Understanding scientific laws

andrea.parisi | Published: 4 Aug 2023, 9:06 p.m.

Theory

Economics is a social science, where theory is developed using logic, a look at historical data and comparison with present data. Theory then gets formulated in a set of equations that are used to make forecasts. Samuelson and Nordhaus state, in the introductory chapter of their university textbook "Economics", that economists use the scientific approach to understand economics. Science at large has adopted this approach in order to achieve a reliable description of our world: it goes through the development of theories based on observations, and methods that aim to confirm or dis-confirm such theories. This approach has a particularly strict meaning in physics, where it takes the form of the scientific method. The latter is a methodology where observed facts are quantified through measurement, and a mathematical theory describing a relationship between measured quantities is provided and tested through experiments. It is this mathematical relationship that can be used to produce reliable forecasts. In other non-hard sciences this path cannot be followed. Take, for example, the case of historical data sets. Several historians have provided estimates of the past human population on Earth, of specific areas and cities, based on a number of methodologies which give us an idea of how crowded the world was. For instance, multiple estimates of the population of the city of Rome in the first century AD rate it at about 1 million inhabitants. However, estimates based on housing density and occupancy in Pompeii and Ostia have suggested a much smaller population of about 500,000 individuals or less. In fact, data used for these estimates include written statements and records, as well as information on burials, and other staff. The methodologies behind all this trove of information is scientific, but the estimates themselves vary, because each piece of information has to contend with its own reliability (for instance, in the case of written records they may be misinterpreted, they may contain errors or altered data for political reasons, whereas burial counts may be incorrectly extrapolated) and suggests a specific estimate. All of this leads to different estimates depending on how we think certain facts are more reliable than others. We have reasonable estimates, but we cannot provide exact relationships as we have no certainties and we cannot perform experiments to check: we cannot reproduce Rome in the 1st century AD.

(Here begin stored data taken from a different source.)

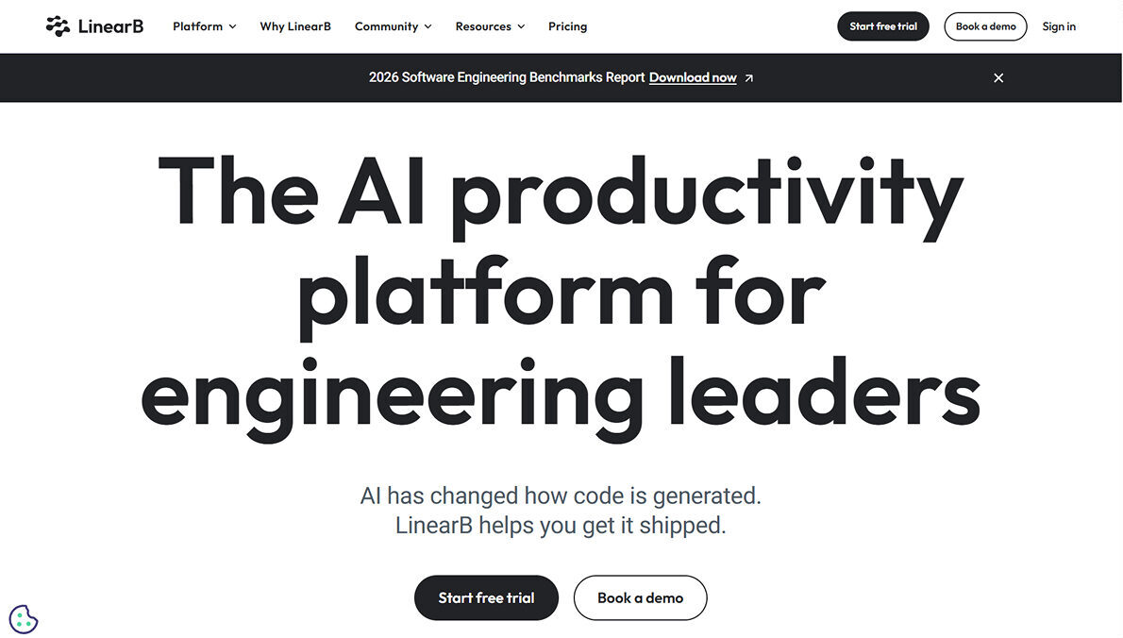This screenshot has width=1123, height=638.
Task: Click the LinearB wordmark text in header
Action: [x=111, y=26]
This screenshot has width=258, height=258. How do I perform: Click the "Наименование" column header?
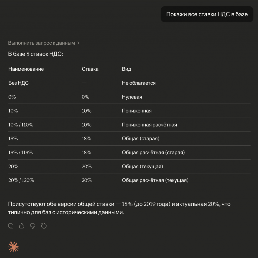[26, 69]
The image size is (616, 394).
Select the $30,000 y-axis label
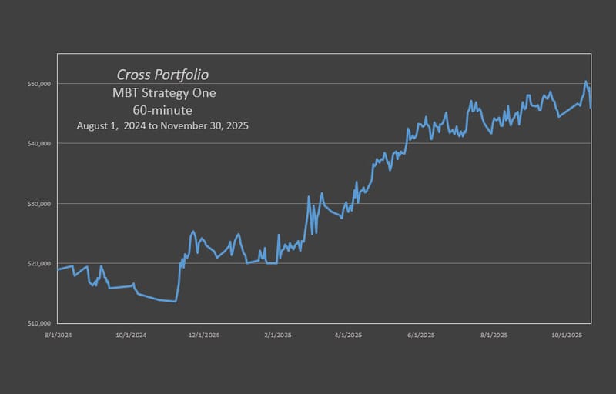pos(39,203)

Economics also uses historical data, but it typically focusses on recent years and thus, unlike the case of ancient Rome, data are well measured and reliable. However, the problem with experiments still stands: in economics experiments are not possible. Looking at historical data is not equivalent to performing experiments, and as such, economists do not follow the scientific method. Historical data do not give you the possibility of tuning the various contributions to a phenomenon which is being observed, you cannot isolate the effects of each contribution by tuning them out: historical data is given, and there is nothing you can do to change it. Historical data is hardly used in hard sciences to develop a mathematical theory: it may be used in certain contexts as a tool to verify the goodness of an independently developed mathematical theory¹. Yet economic theory makes large use of mathematical relationships, and most economic laws describe the relationship between the various economic variable through mathematical formulas. The fact that it is possible to build such relationships, does not make them valid in the same way as it occurs in hard sciences. The lack of experimental testing prevents the discovery of any fundamental flaw that might be present in the theory. In alternative to experimental evidence, economics makes use of thought experiments: even in physics Albert Einstein based his theory of special relativity on gedankenexperiments, that is thought experiments. However, a thought experiment in physics and one in economics are not the same. The reason, in my view, is that physics is built on granitic foundations, while economics is not.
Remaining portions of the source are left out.